The cure? Well there is none according to Investopedia:

There is no definitive cure for stagflation. The consensus among economists is that productivity has to be increased to the point where it would lead to higher growth without additional inflation. This would then allow for the tightening of monetary policy to rein in the inflation component of stagflation (that is easier said than done, so the key to preventing stagflation is to be extremely proactive in avoiding it).

When I read the line that says productivity has to be increased, I automatically think of government spending. Governments will have to spend big to try and increase productivity. This means more money printing at a time when interest rates are high. It doesn’t look too good but this will be a story for another time.

It should be noted that during inflationary times, stock markets tend to perform well. Once again, it goes back to the idea of making yield. If inflation is coming in hot, then you need to make a certain return on your money that beats this inflation. Gains like this are found in the stock market.

There’s a lot to process when it comes to fundamentals but I like to bring it down to central banks. I mean their policies of keeping interest rates artificially low after 2011 is what caused the everything bubble. Central banks will make or break these markets. The other issues I listed could be seen as black swan events. Something the markets have not priced in yet, and would obviously take the markets by surprise.

TradingView Chart

Many of you know my specialty lies in technical analysis. Recently, global markets are showing signs of a reversal indicating that this may be the bottom of this bear market. In fact, many European indices have confirmed the trigger breakouts while US markets have not. Perhaps a telling sign that US stock markets will follow.

And we are very close to following. US stock markets have been in a range and are just waiting for the breakout. The chart of the S&P 500 above is just one step away from confirming a breakout and potential reversal. We need a close above this resistance at 3920 to go long. My trendline break is also indicating the downtrend is coming to an end.

Volume is often a strong indicator of a reversal when paired with a technical breakout. Volume has indeed been increasing lately but Summer months tend to see lower volume. I would make it a priority to see the volume profile if these US markets breakout.

I say if because we could see a rejection at 3920 and continue to hold this range. It has already happened three times since June. However, with European equities reversing, there is a good chance US equities follow along.

Weinstein stage analysis in chartmill | ChartMill.com

People know I love my market structure, and indeed we are in the range portion after a downtrend on US stock markets. Referring to the image above, stage 4 is about to end and markets are currently in stage 1. A breakout triggers stage 2, or an uptrend. Things are looking very positive from a technical analysis perspective!

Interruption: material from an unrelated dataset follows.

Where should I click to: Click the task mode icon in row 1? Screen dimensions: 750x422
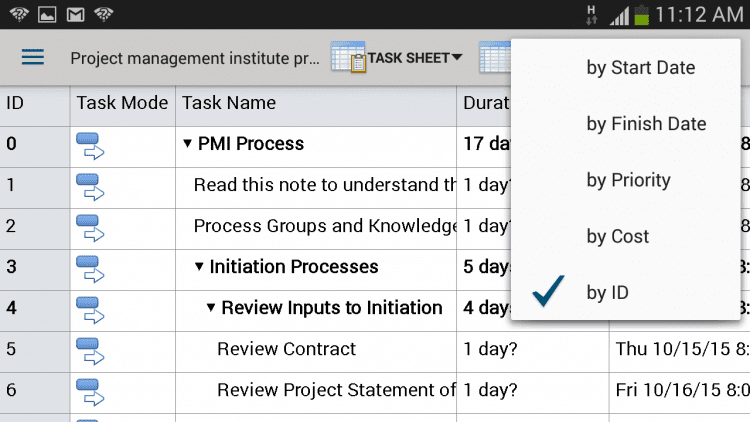pos(90,185)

To end off, let me show you the charts of the Nasdaq, the Dow Jones and the Russell 2000.

TradingView Chart

TradingView Chart

TradingView Chart

The structure is the same. All of these markets are looking likely to confirm a daily candle close breakout and trigger a new uptrend.

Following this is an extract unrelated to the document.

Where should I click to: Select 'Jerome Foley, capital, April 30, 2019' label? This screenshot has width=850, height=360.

Next week we have a lot of US related events which will affect stock markets. I am referring to the Fed rate decision on July 27th and the US Q2 GDP data on July 28th. It is likely those events are priced into markets, but if there is some major surprise, the markets could react in a volatile manner. It comes down to whether these surprises will sustain the breakout momentum, or stop it dead in its tracks.

As a technical analyst, I can tell you that markets are showing very positive signs of a reversal. The breakout is the only missing element. A new uptrend is looking to initiate which will at least provide us traders with a good swing trade opportunity.